Data to process: Begin

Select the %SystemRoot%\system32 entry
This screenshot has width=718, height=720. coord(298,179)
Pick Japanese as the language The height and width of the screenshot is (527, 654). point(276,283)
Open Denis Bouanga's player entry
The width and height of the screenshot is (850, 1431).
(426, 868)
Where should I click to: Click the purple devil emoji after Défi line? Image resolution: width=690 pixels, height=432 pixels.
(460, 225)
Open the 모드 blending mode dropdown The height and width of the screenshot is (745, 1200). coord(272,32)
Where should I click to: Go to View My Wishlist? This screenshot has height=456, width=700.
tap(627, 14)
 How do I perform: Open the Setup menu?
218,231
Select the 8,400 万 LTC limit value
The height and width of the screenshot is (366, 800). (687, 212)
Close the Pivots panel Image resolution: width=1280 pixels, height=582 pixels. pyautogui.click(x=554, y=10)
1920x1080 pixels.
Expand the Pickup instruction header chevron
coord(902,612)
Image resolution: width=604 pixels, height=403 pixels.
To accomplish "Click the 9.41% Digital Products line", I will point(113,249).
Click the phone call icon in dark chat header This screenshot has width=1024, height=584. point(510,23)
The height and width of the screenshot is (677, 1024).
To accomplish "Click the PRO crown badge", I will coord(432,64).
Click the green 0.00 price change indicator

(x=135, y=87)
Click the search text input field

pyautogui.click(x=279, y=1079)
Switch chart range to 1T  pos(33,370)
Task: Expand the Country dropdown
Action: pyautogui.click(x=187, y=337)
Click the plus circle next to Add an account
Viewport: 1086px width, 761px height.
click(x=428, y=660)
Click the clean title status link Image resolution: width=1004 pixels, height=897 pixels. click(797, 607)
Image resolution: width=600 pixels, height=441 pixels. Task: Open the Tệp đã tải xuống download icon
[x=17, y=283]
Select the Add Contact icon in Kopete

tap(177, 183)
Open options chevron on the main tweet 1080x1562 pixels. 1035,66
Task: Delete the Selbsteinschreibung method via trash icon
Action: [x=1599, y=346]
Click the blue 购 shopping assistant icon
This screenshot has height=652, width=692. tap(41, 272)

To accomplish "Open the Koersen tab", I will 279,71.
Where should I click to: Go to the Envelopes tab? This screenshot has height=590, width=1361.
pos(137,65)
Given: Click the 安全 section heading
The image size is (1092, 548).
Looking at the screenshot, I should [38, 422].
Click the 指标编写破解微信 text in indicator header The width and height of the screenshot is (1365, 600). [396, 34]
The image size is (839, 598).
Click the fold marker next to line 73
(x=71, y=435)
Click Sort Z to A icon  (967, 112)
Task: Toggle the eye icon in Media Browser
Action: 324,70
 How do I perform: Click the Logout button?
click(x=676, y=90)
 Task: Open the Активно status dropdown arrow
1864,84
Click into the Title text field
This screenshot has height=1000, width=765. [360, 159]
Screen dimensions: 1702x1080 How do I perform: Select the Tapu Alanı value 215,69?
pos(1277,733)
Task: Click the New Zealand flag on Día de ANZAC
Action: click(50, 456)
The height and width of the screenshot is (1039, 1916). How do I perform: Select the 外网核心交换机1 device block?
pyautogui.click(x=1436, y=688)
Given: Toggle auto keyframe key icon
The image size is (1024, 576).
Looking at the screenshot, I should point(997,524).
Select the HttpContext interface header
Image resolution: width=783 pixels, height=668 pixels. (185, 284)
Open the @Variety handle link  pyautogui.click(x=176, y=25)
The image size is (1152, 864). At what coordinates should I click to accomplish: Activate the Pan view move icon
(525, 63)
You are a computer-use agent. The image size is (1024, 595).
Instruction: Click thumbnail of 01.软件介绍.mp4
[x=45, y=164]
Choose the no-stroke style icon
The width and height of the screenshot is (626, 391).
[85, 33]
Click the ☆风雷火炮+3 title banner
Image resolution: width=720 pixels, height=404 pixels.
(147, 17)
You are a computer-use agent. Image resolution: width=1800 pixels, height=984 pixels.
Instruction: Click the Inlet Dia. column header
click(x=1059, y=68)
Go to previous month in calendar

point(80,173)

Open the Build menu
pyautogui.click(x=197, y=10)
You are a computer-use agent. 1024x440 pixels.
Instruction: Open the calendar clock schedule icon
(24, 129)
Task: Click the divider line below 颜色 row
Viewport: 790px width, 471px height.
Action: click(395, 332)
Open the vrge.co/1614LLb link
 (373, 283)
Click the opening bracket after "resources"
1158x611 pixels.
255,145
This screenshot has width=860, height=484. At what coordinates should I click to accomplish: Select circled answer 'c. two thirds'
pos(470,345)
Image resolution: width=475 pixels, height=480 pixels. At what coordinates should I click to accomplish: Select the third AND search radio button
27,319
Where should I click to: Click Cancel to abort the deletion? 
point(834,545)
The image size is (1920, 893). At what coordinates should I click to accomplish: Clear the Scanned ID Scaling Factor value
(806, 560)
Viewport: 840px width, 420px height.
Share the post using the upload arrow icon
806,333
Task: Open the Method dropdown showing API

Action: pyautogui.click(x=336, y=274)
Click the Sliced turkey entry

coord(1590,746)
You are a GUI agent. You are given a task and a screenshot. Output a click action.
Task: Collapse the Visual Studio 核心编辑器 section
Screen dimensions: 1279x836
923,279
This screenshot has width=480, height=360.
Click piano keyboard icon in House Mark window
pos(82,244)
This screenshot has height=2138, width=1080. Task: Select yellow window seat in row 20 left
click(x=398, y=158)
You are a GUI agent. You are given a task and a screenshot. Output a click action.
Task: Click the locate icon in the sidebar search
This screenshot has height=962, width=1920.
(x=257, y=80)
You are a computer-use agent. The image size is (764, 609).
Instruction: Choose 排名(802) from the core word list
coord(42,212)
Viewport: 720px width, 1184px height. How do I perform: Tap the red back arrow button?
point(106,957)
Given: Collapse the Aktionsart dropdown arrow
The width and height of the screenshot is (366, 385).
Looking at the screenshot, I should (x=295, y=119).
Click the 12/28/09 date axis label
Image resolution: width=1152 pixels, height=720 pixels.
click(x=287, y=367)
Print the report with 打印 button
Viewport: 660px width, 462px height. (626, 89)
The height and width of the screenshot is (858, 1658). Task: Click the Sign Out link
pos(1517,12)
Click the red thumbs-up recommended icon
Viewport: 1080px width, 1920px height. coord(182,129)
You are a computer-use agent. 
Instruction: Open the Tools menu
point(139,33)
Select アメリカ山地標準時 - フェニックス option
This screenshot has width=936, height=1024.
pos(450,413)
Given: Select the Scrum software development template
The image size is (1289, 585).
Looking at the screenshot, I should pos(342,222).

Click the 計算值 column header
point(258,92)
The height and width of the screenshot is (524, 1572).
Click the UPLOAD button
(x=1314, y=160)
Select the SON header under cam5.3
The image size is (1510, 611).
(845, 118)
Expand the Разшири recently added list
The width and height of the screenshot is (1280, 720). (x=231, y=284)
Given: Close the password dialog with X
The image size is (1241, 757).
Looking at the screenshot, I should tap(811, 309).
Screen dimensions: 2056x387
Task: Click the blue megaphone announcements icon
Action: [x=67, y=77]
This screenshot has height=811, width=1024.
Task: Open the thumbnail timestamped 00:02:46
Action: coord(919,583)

Data to process: End

** Problem statement **
All of the lines above are to be restated word for word.

** Solved exercise **
Select the %SystemRoot%\system32 entry
This screenshot has width=718, height=720. coord(298,179)
Pick Japanese as the language The height and width of the screenshot is (527, 654). point(276,283)
Open Denis Bouanga's player entry
The width and height of the screenshot is (850, 1431).
(426, 868)
Where should I click to: Click the purple devil emoji after Défi line? Image resolution: width=690 pixels, height=432 pixels.
(460, 225)
Open the 모드 blending mode dropdown The height and width of the screenshot is (745, 1200). coord(272,32)
Where should I click to: Go to View My Wishlist? This screenshot has height=456, width=700.
tap(627, 14)
 How do I perform: Open the Setup menu?
218,231
Select the 8,400 万 LTC limit value
The height and width of the screenshot is (366, 800). (687, 212)
Close the Pivots panel Image resolution: width=1280 pixels, height=582 pixels. pyautogui.click(x=554, y=10)
1920x1080 pixels.
Expand the Pickup instruction header chevron
coord(902,612)
Image resolution: width=604 pixels, height=403 pixels.
To accomplish "Click the 9.41% Digital Products line", I will point(113,249).
Click the phone call icon in dark chat header This screenshot has width=1024, height=584. point(510,23)
The height and width of the screenshot is (677, 1024).
To accomplish "Click the PRO crown badge", I will coord(432,64).
Click the green 0.00 price change indicator

(x=135, y=87)
Click the search text input field

pyautogui.click(x=279, y=1079)
Switch chart range to 1T  pos(33,370)
Task: Expand the Country dropdown
Action: pyautogui.click(x=187, y=337)
Click the plus circle next to Add an account
Viewport: 1086px width, 761px height.
click(x=428, y=660)
Click the clean title status link Image resolution: width=1004 pixels, height=897 pixels. click(797, 607)
Image resolution: width=600 pixels, height=441 pixels. Task: Open the Tệp đã tải xuống download icon
[x=17, y=283]
Select the Add Contact icon in Kopete

tap(177, 183)
Open options chevron on the main tweet 1080x1562 pixels. 1035,66
Task: Delete the Selbsteinschreibung method via trash icon
Action: [x=1599, y=346]
Click the blue 购 shopping assistant icon
This screenshot has height=652, width=692. tap(41, 272)

To accomplish "Open the Koersen tab", I will 279,71.
Where should I click to: Go to the Envelopes tab? This screenshot has height=590, width=1361.
pos(137,65)
Given: Click the 安全 section heading
The image size is (1092, 548).
Looking at the screenshot, I should [38, 422].
Click the 指标编写破解微信 text in indicator header The width and height of the screenshot is (1365, 600). [396, 34]
The image size is (839, 598).
Click the fold marker next to line 73
(x=71, y=435)
Click Sort Z to A icon  (967, 112)
Task: Toggle the eye icon in Media Browser
Action: 324,70
 How do I perform: Click the Logout button?
click(x=676, y=90)
 Task: Open the Активно status dropdown arrow
1864,84
Click into the Title text field
This screenshot has height=1000, width=765. [360, 159]
Screen dimensions: 1702x1080 How do I perform: Select the Tapu Alanı value 215,69?
pos(1277,733)
Task: Click the New Zealand flag on Día de ANZAC
Action: click(50, 456)
The height and width of the screenshot is (1039, 1916). How do I perform: Select the 外网核心交换机1 device block?
pyautogui.click(x=1436, y=688)
Given: Toggle auto keyframe key icon
The image size is (1024, 576).
Looking at the screenshot, I should point(997,524).
Select the HttpContext interface header
Image resolution: width=783 pixels, height=668 pixels. (185, 284)
Open the @Variety handle link  pyautogui.click(x=176, y=25)
The image size is (1152, 864). At what coordinates should I click to accomplish: Activate the Pan view move icon
(525, 63)
You are a computer-use agent. The image size is (1024, 595).
Instruction: Click thumbnail of 01.软件介绍.mp4
[x=45, y=164]
Choose the no-stroke style icon
The width and height of the screenshot is (626, 391).
[85, 33]
Click the ☆风雷火炮+3 title banner
Image resolution: width=720 pixels, height=404 pixels.
(147, 17)
You are a computer-use agent. Image resolution: width=1800 pixels, height=984 pixels.
Instruction: Click the Inlet Dia. column header
click(x=1059, y=68)
Go to previous month in calendar

point(80,173)

Open the Build menu
pyautogui.click(x=197, y=10)
You are a computer-use agent. 1024x440 pixels.
Instruction: Open the calendar clock schedule icon
(24, 129)
Task: Click the divider line below 颜色 row
Viewport: 790px width, 471px height.
Action: click(395, 332)
Open the vrge.co/1614LLb link
 (373, 283)
Click the opening bracket after "resources"
1158x611 pixels.
255,145
This screenshot has width=860, height=484. At what coordinates should I click to accomplish: Select circled answer 'c. two thirds'
pos(470,345)
Image resolution: width=475 pixels, height=480 pixels. At what coordinates should I click to accomplish: Select the third AND search radio button
27,319
Where should I click to: Click Cancel to abort the deletion? 
point(834,545)
The image size is (1920, 893). At what coordinates should I click to accomplish: Clear the Scanned ID Scaling Factor value
(806, 560)
Viewport: 840px width, 420px height.
Share the post using the upload arrow icon
806,333
Task: Open the Method dropdown showing API

Action: pyautogui.click(x=336, y=274)
Click the Sliced turkey entry

coord(1590,746)
You are a GUI agent. You are given a task and a screenshot. Output a click action.
Task: Collapse the Visual Studio 核心编辑器 section
Screen dimensions: 1279x836
923,279
This screenshot has width=480, height=360.
Click piano keyboard icon in House Mark window
pos(82,244)
This screenshot has height=2138, width=1080. Task: Select yellow window seat in row 20 left
click(x=398, y=158)
You are a GUI agent. You are given a task and a screenshot. Output a click action.
Task: Click the locate icon in the sidebar search
This screenshot has height=962, width=1920.
(x=257, y=80)
You are a computer-use agent. The image size is (764, 609).
Instruction: Choose 排名(802) from the core word list
coord(42,212)
Viewport: 720px width, 1184px height. How do I perform: Tap the red back arrow button?
point(106,957)
Given: Collapse the Aktionsart dropdown arrow
The width and height of the screenshot is (366, 385).
Looking at the screenshot, I should (x=295, y=119).
Click the 12/28/09 date axis label
Image resolution: width=1152 pixels, height=720 pixels.
click(x=287, y=367)
Print the report with 打印 button
Viewport: 660px width, 462px height. (626, 89)
The height and width of the screenshot is (858, 1658). Task: Click the Sign Out link
pos(1517,12)
Click the red thumbs-up recommended icon
Viewport: 1080px width, 1920px height. coord(182,129)
You are a computer-use agent. 
Instruction: Open the Tools menu
point(139,33)
Select アメリカ山地標準時 - フェニックス option
This screenshot has width=936, height=1024.
pos(450,413)
Given: Select the Scrum software development template
The image size is (1289, 585).
Looking at the screenshot, I should pos(342,222).

Click the 計算值 column header
point(258,92)
The height and width of the screenshot is (524, 1572).
Click the UPLOAD button
(x=1314, y=160)
Select the SON header under cam5.3
The image size is (1510, 611).
(845, 118)
Expand the Разшири recently added list
The width and height of the screenshot is (1280, 720). (x=231, y=284)
Given: Close the password dialog with X
The image size is (1241, 757).
Looking at the screenshot, I should tap(811, 309).
Screen dimensions: 2056x387
Task: Click the blue megaphone announcements icon
Action: [x=67, y=77]
This screenshot has height=811, width=1024.
Task: Open the thumbnail timestamped 00:02:46
Action: coord(919,583)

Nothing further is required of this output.